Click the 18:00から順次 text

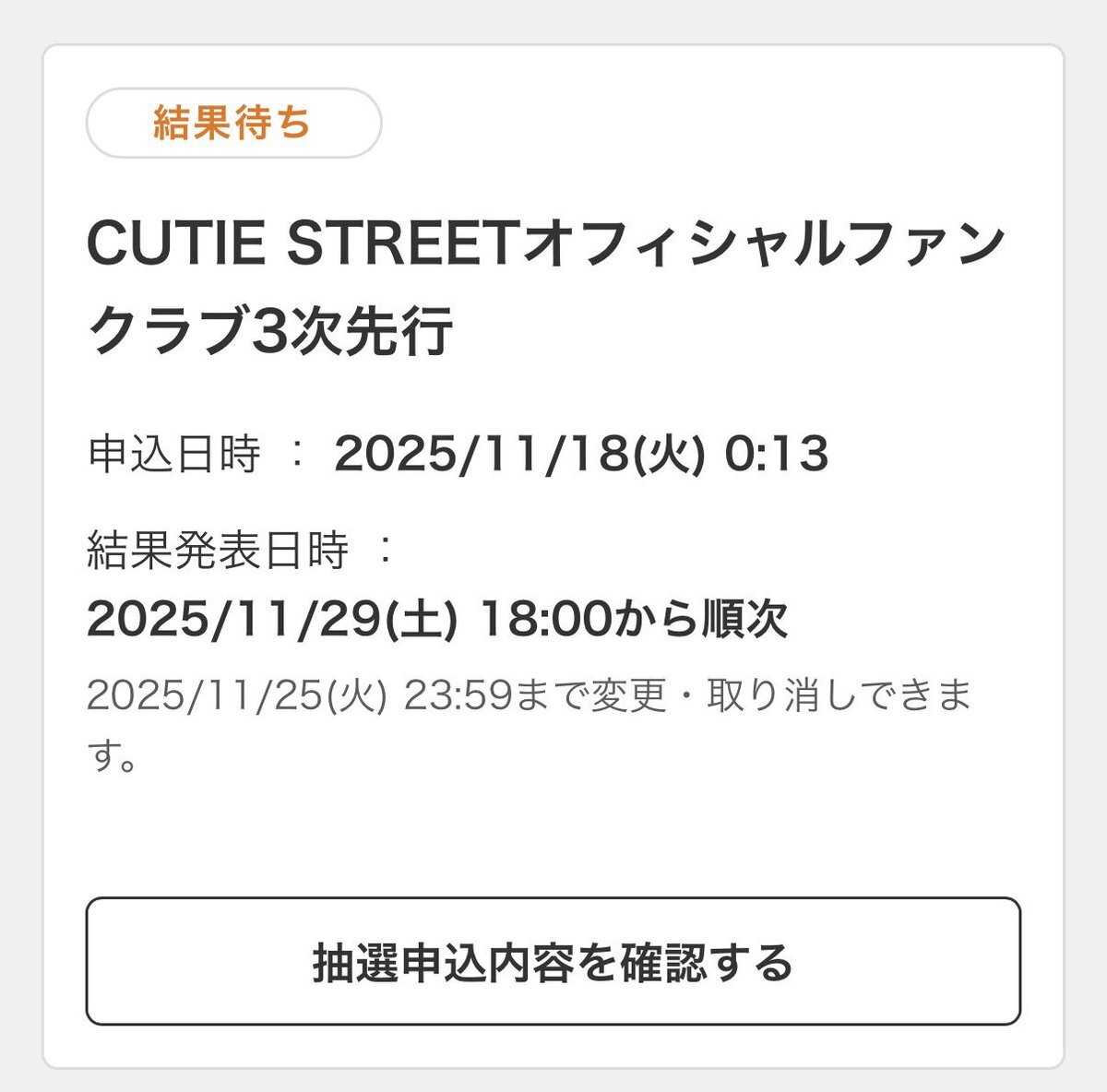pyautogui.click(x=633, y=619)
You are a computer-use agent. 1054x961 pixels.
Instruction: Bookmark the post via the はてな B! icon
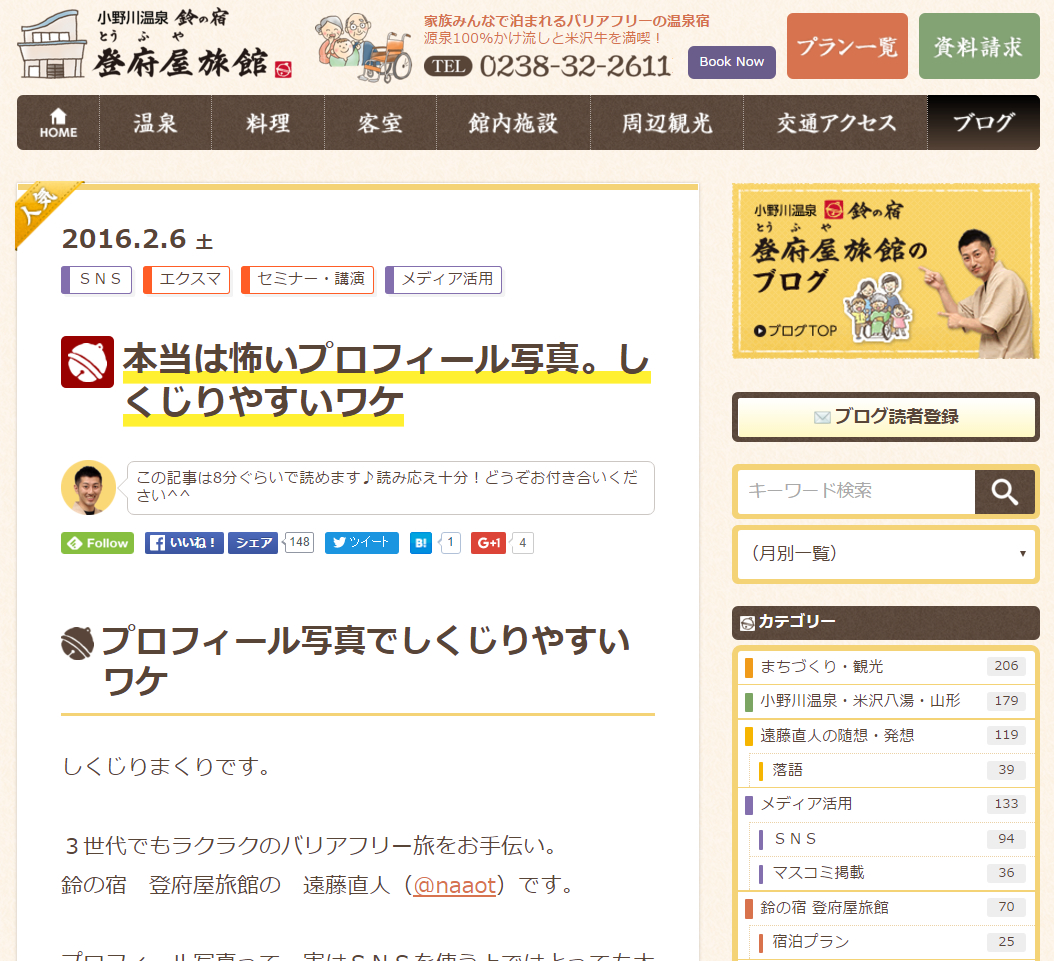click(420, 543)
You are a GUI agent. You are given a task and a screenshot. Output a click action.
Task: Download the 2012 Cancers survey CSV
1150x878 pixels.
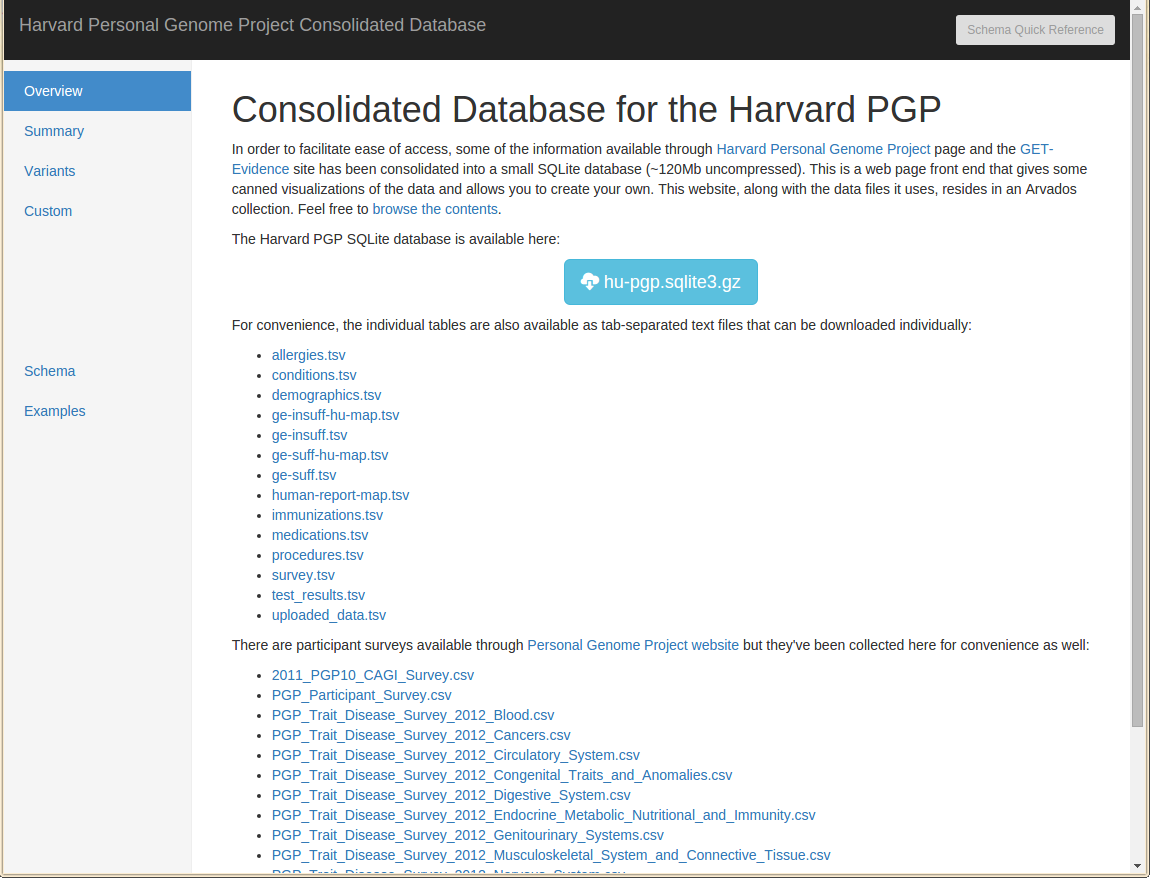coord(421,735)
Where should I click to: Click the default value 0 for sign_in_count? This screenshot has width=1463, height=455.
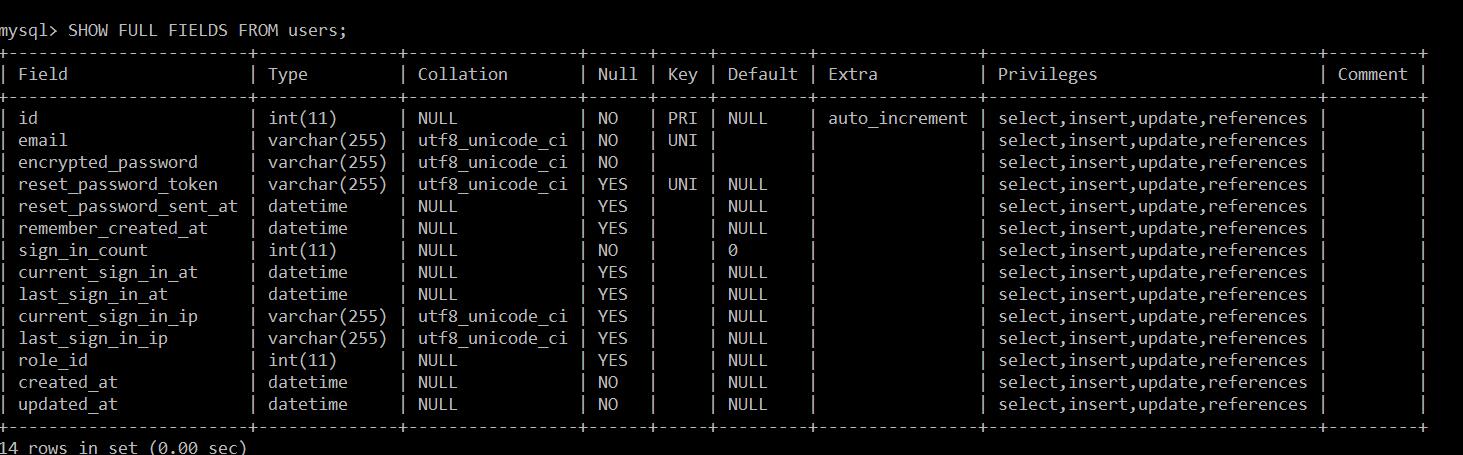click(x=733, y=250)
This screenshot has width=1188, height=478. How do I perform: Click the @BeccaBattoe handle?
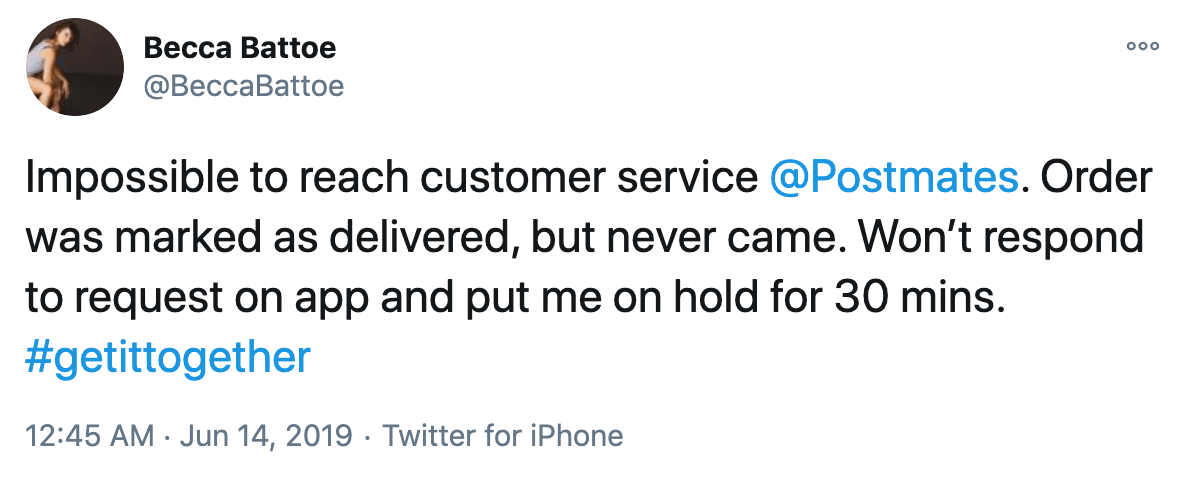click(244, 87)
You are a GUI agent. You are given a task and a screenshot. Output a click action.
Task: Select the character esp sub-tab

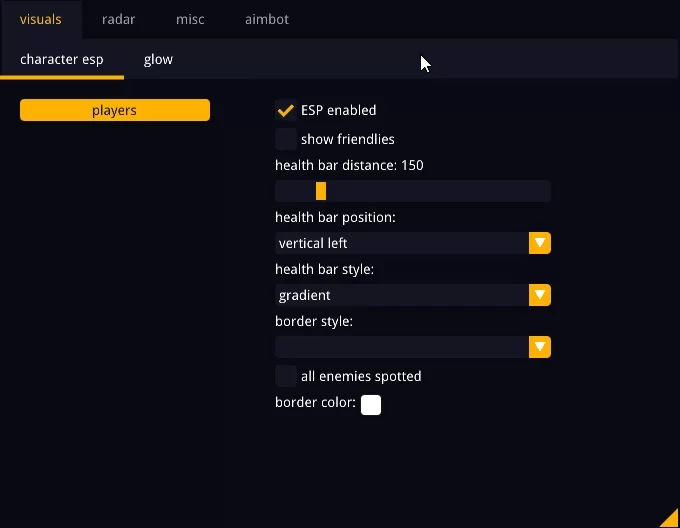[62, 59]
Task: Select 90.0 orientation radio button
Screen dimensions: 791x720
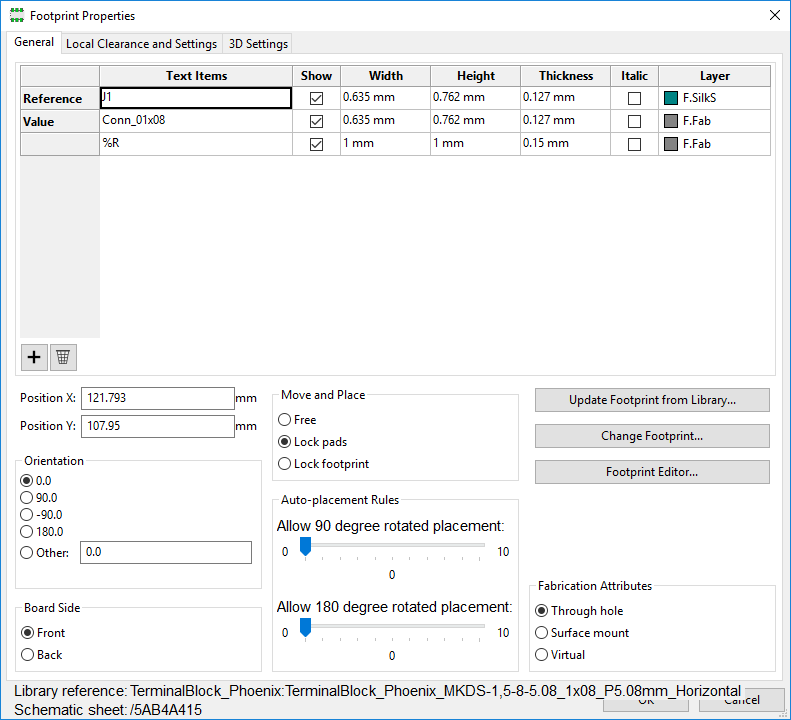Action: 27,497
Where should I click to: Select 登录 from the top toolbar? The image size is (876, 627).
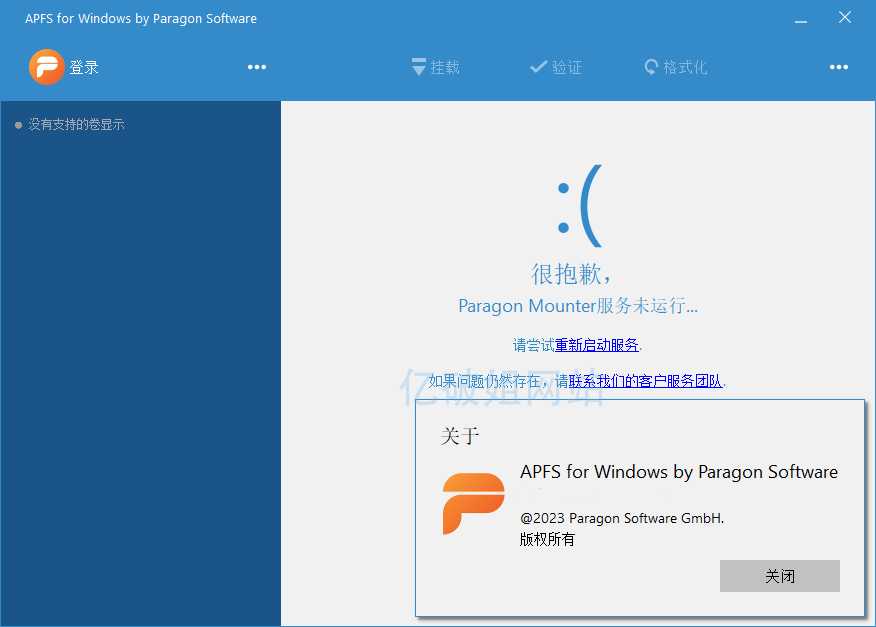click(x=85, y=67)
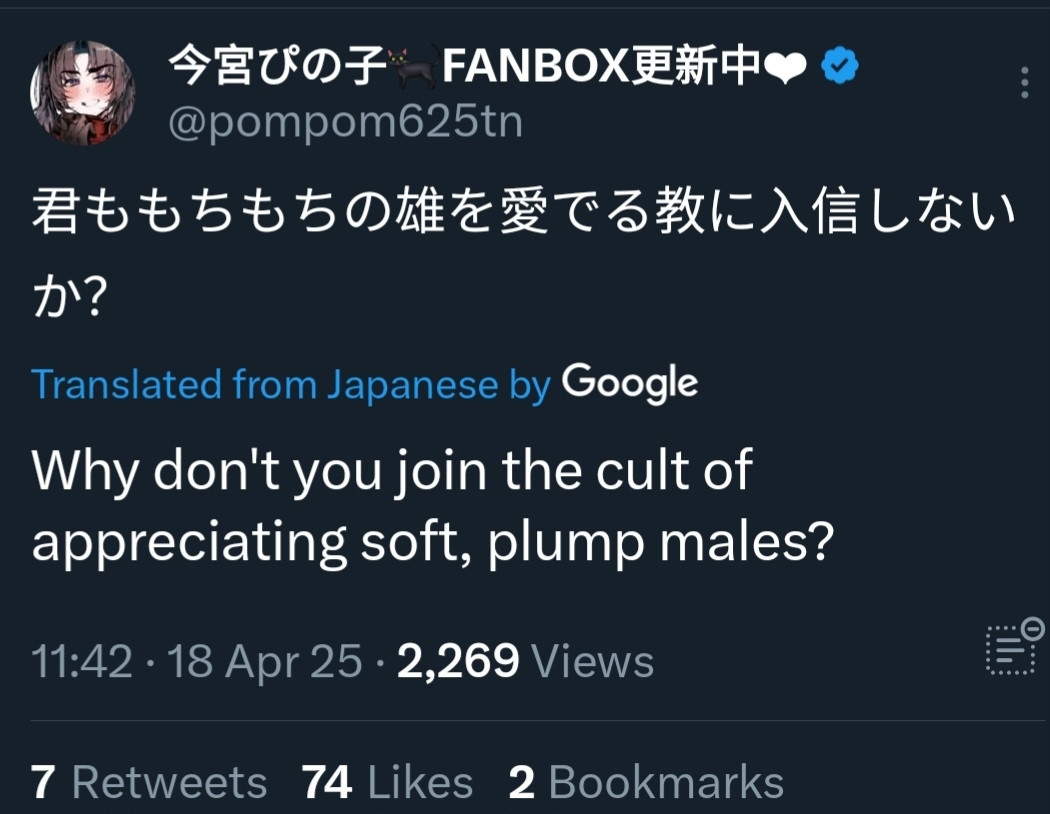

= = = =

### Prompt
Quote verbatim every line starting at the line that contains "1150x878 pixels." and ending with the last line of the records; omit all pictures.

### Final answer
1150x878 pixels.
coord(421,735)
Where should I click to: Click the default value 0 for sign_in_count? This screenshot has width=1463, height=455.
click(x=733, y=250)
This screenshot has width=1188, height=478. How do I perform: Click the @BeccaBattoe handle?
click(244, 87)
You are a GUI agent. You are given a task and a screenshot. Output a click action.
Task: Select the character esp sub-tab

[62, 59]
Task: Select 90.0 orientation radio button
Screen dimensions: 791x720
Action: 27,497
Where should I click to: Select 登录 from the top toolbar? The image size is (876, 627).
click(x=85, y=67)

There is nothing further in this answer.